Saved entries:
----

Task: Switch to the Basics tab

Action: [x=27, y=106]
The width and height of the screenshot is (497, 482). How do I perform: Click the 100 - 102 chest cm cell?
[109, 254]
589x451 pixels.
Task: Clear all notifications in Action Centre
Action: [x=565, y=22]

----

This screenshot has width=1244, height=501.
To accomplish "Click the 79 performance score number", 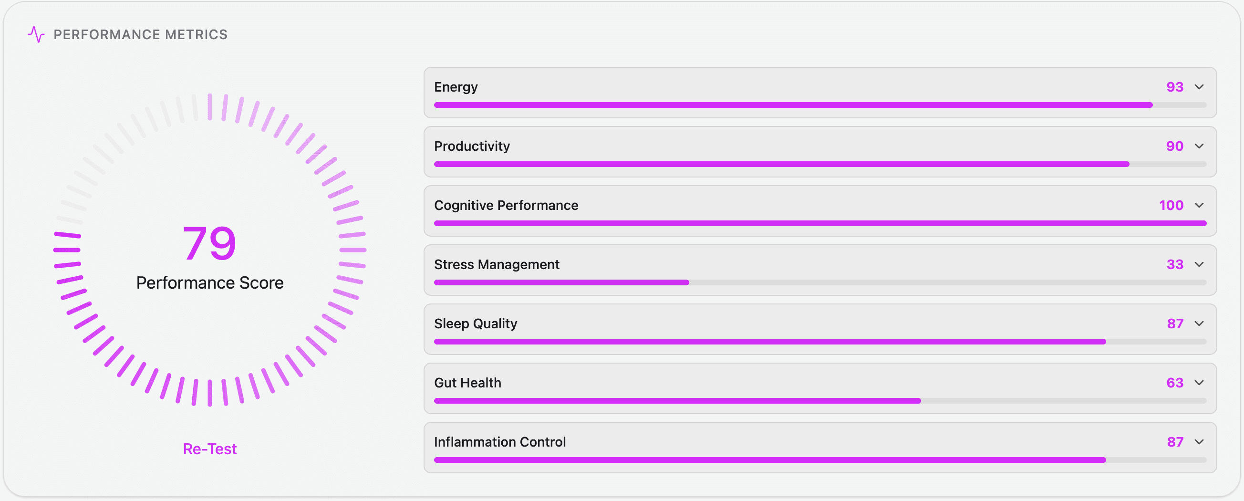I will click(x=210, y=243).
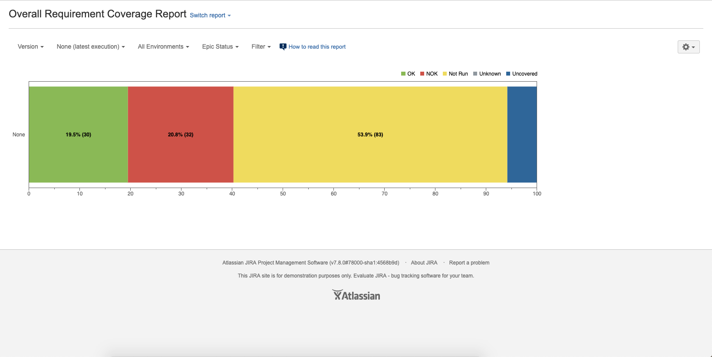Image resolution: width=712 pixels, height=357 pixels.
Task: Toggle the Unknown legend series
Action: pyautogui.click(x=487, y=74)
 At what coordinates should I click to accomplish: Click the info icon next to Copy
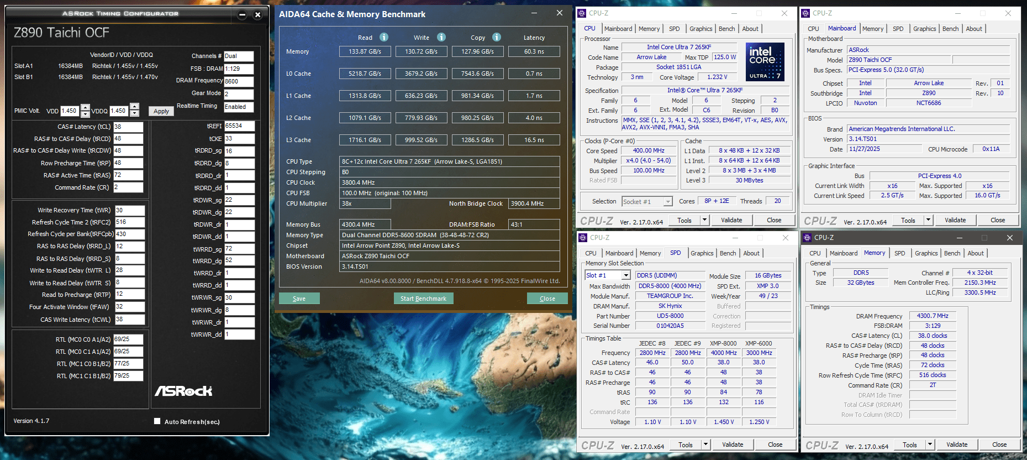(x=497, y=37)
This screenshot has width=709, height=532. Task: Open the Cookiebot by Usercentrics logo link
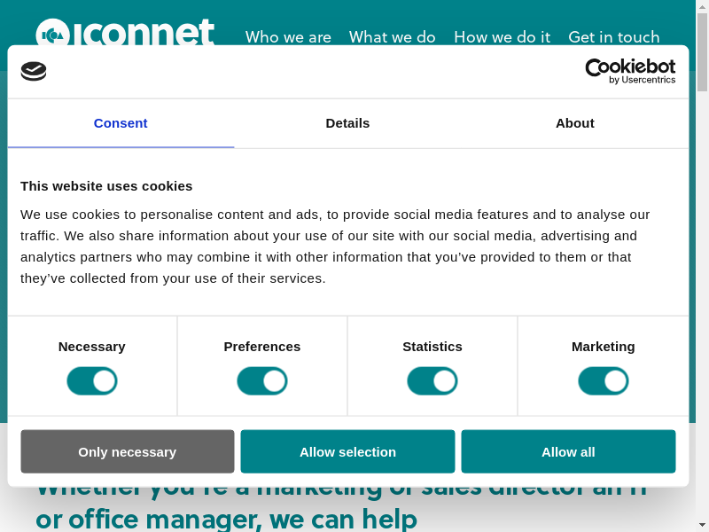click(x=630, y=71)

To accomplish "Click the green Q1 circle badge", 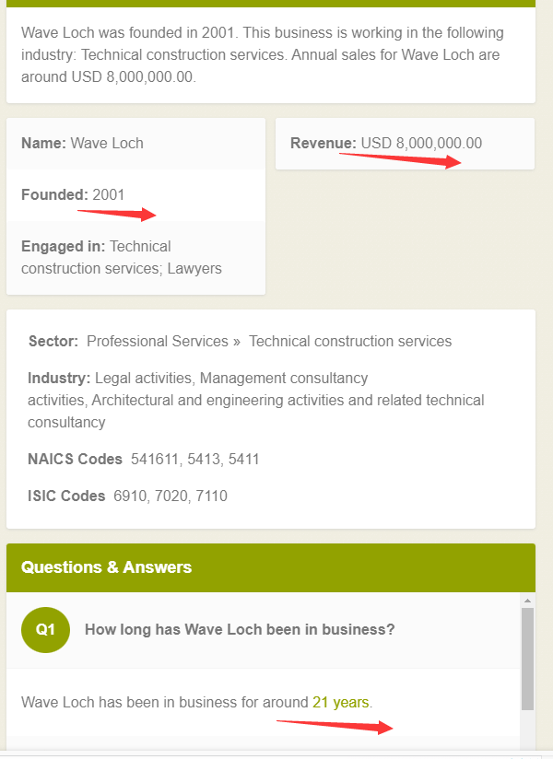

----

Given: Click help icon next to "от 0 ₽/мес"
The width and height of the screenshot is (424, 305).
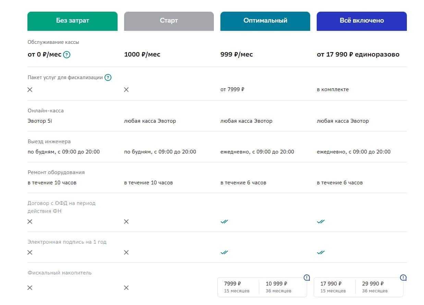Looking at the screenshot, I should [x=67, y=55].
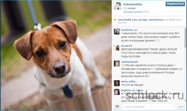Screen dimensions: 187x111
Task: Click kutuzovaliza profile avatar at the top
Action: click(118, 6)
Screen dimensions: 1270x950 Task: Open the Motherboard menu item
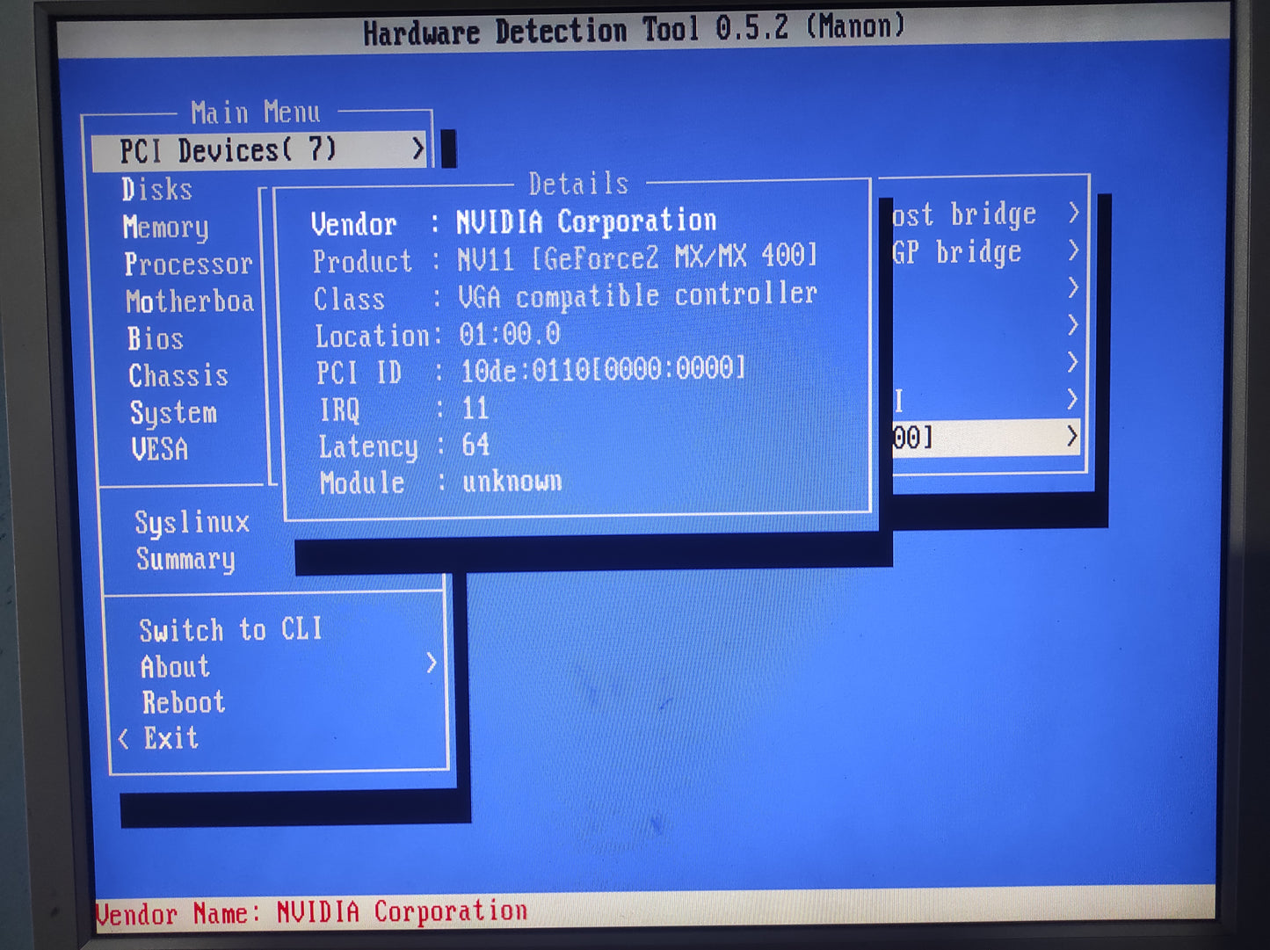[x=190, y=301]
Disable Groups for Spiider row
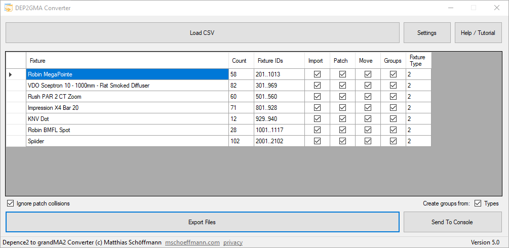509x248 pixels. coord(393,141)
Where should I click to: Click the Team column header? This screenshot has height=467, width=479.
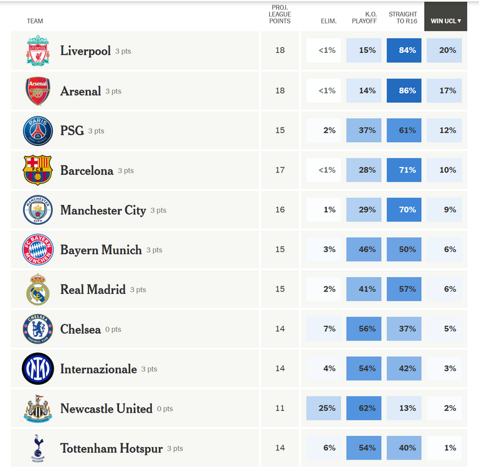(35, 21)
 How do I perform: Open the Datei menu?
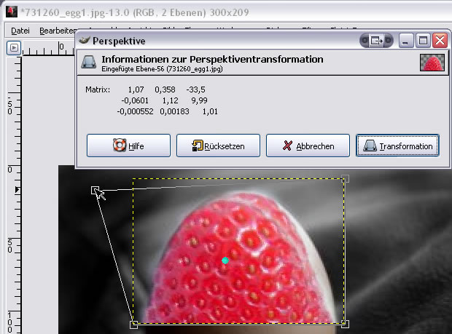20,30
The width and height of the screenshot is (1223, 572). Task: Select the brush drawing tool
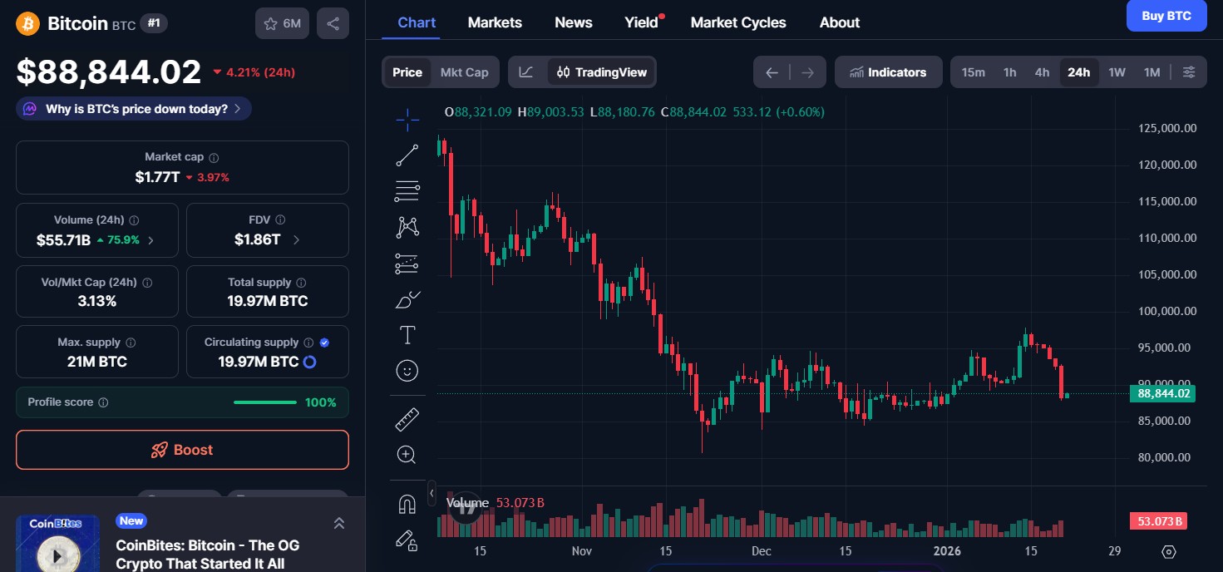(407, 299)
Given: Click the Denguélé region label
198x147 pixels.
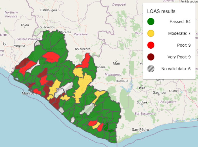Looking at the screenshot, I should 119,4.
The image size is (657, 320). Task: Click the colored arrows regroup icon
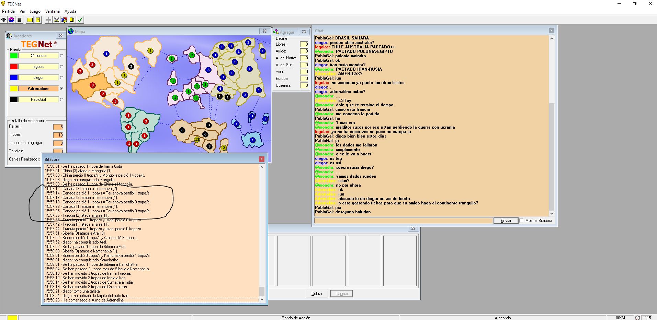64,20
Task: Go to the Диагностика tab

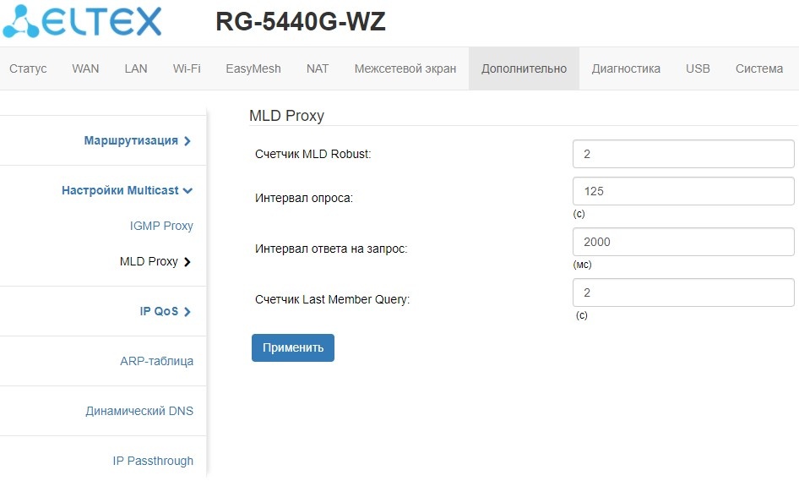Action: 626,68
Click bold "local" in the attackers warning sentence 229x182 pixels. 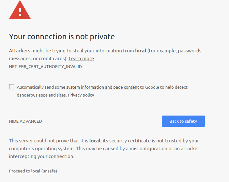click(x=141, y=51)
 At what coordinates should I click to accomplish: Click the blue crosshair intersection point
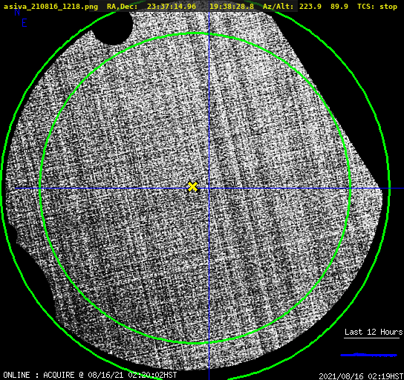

----

Copy all the lines from the data above that hold the word "Given".

--- Output of the task ---
Given: Click help icon next to "от 0 ₽/мес"
Given: Click the Denguélé region label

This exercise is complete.